[ACTION ITEM] Copy each line of the data beneath in which the word "Given" appears.

[LISTED ENTRIES]
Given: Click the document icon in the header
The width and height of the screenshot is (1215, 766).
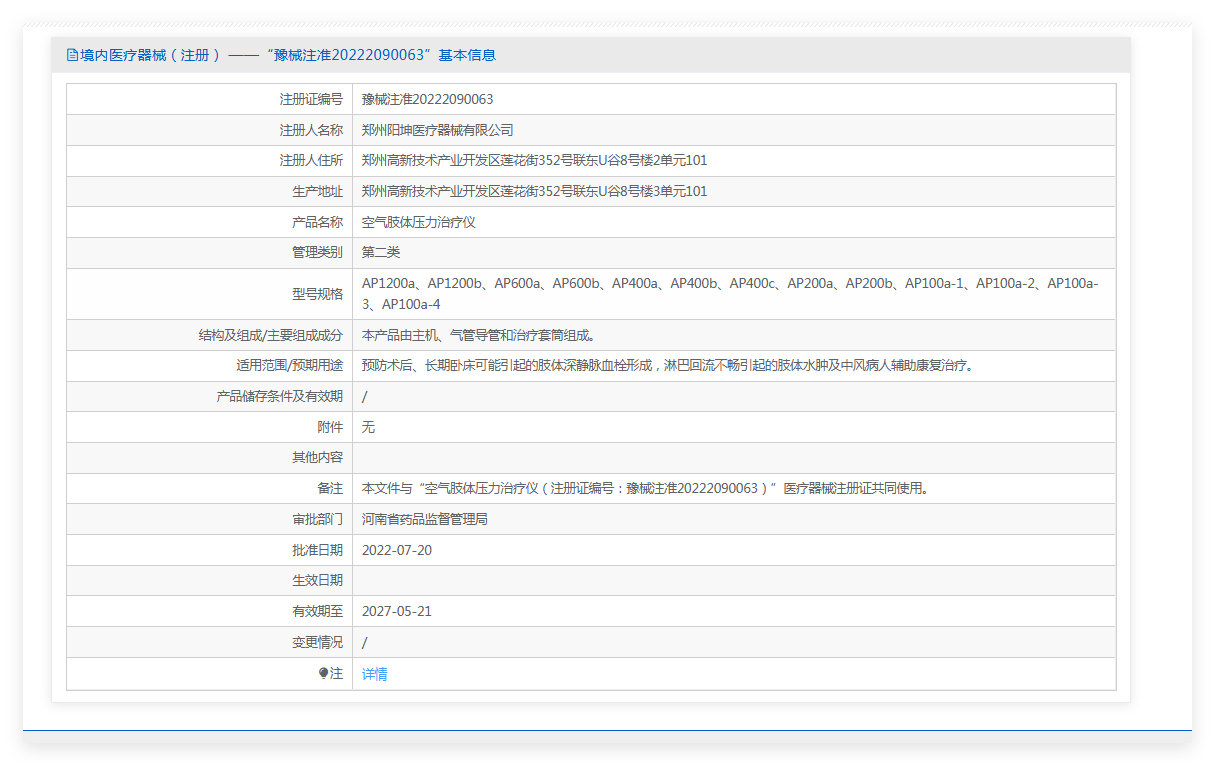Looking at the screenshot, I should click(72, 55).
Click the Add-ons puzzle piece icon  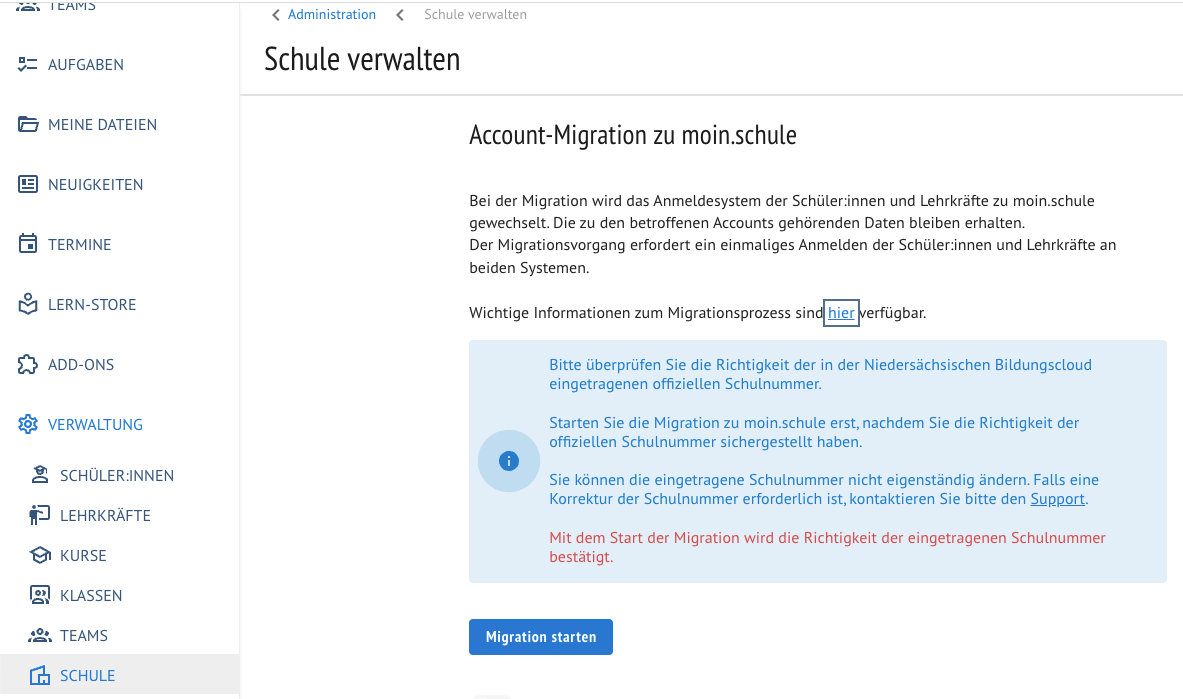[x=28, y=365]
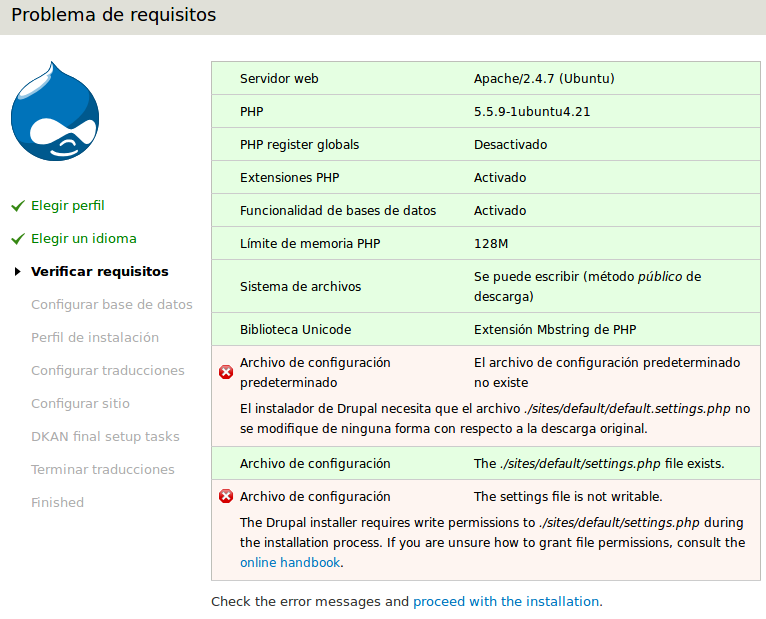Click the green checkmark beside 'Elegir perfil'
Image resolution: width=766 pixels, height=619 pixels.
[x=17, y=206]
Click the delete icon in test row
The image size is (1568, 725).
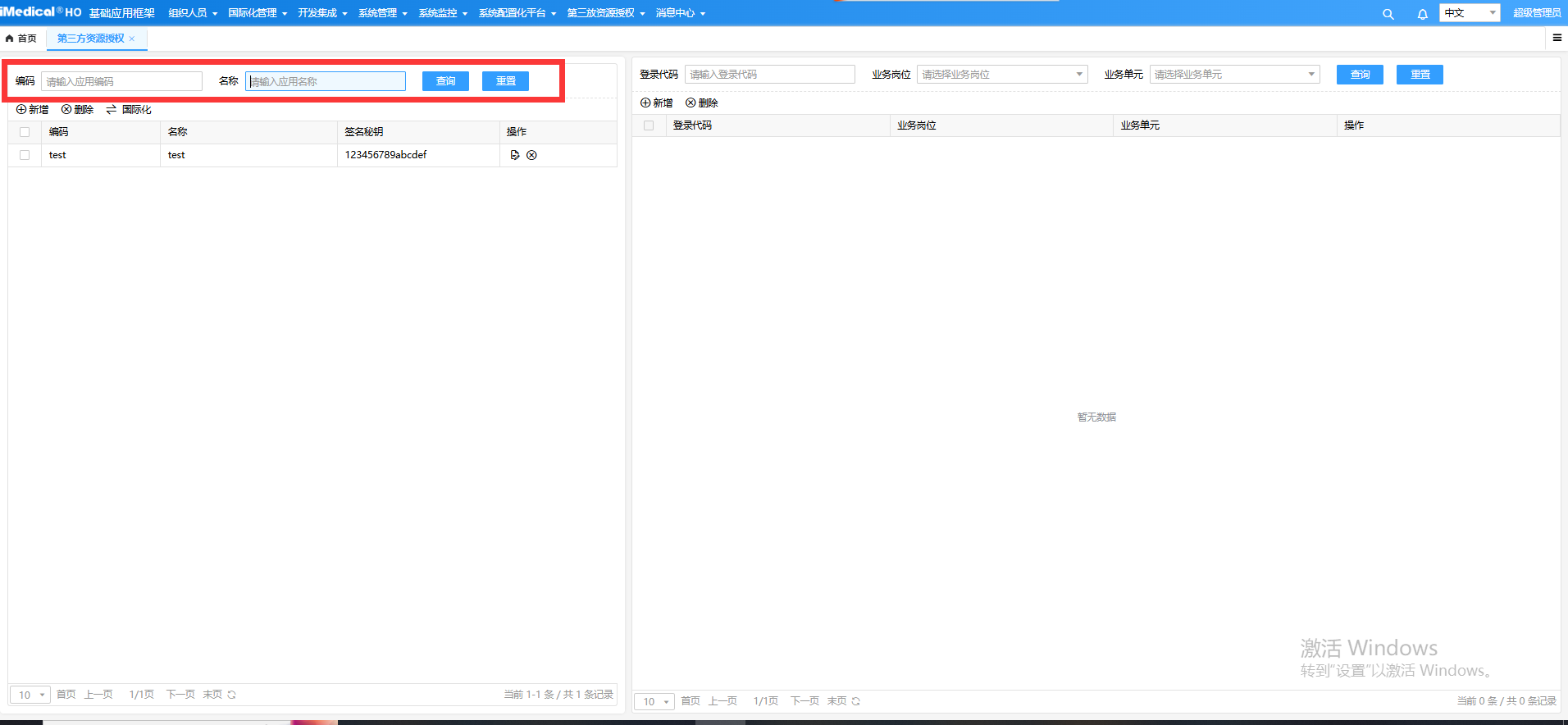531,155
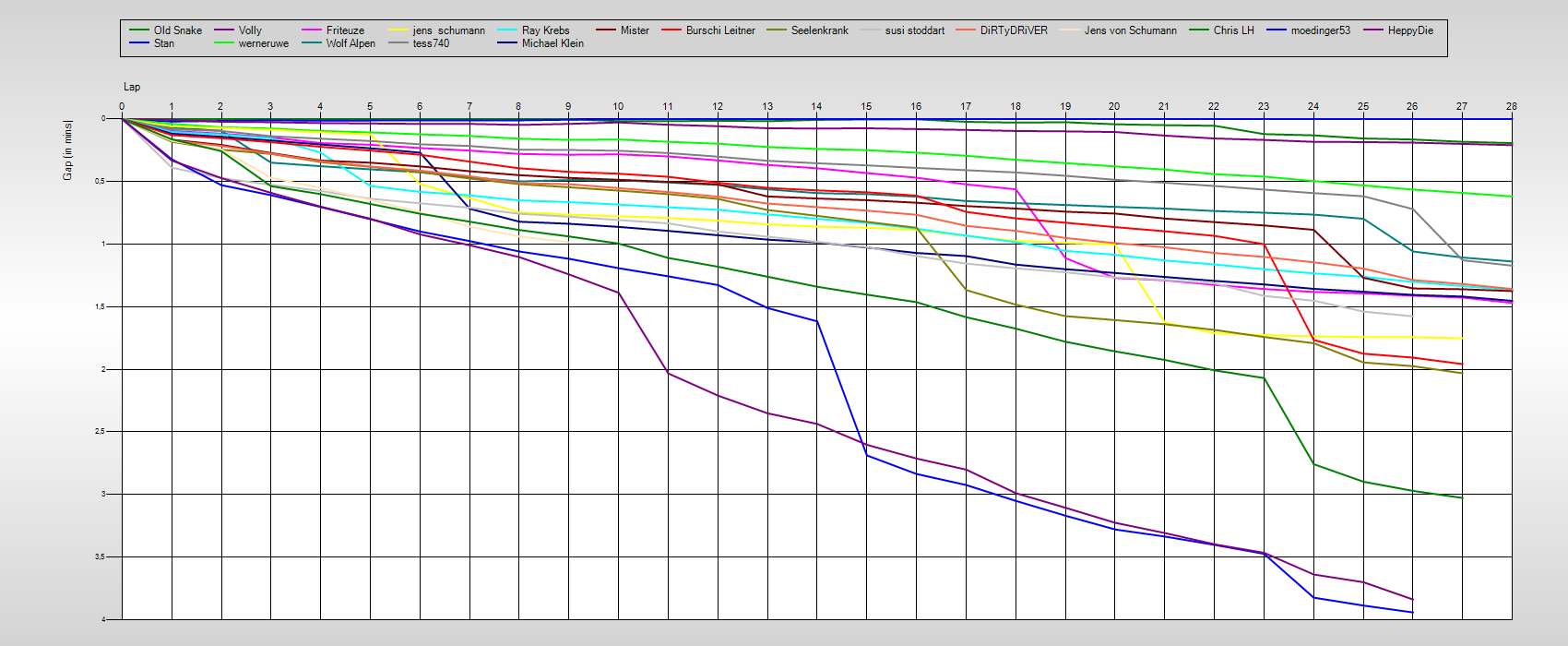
* * *
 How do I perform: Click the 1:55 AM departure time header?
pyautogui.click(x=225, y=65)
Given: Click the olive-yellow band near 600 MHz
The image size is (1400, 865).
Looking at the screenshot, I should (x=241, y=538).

[SOLUTION FOR THIS EXERCISE]
Given: Click the document icon in the header
Given: Click the olive-yellow band near 600 MHz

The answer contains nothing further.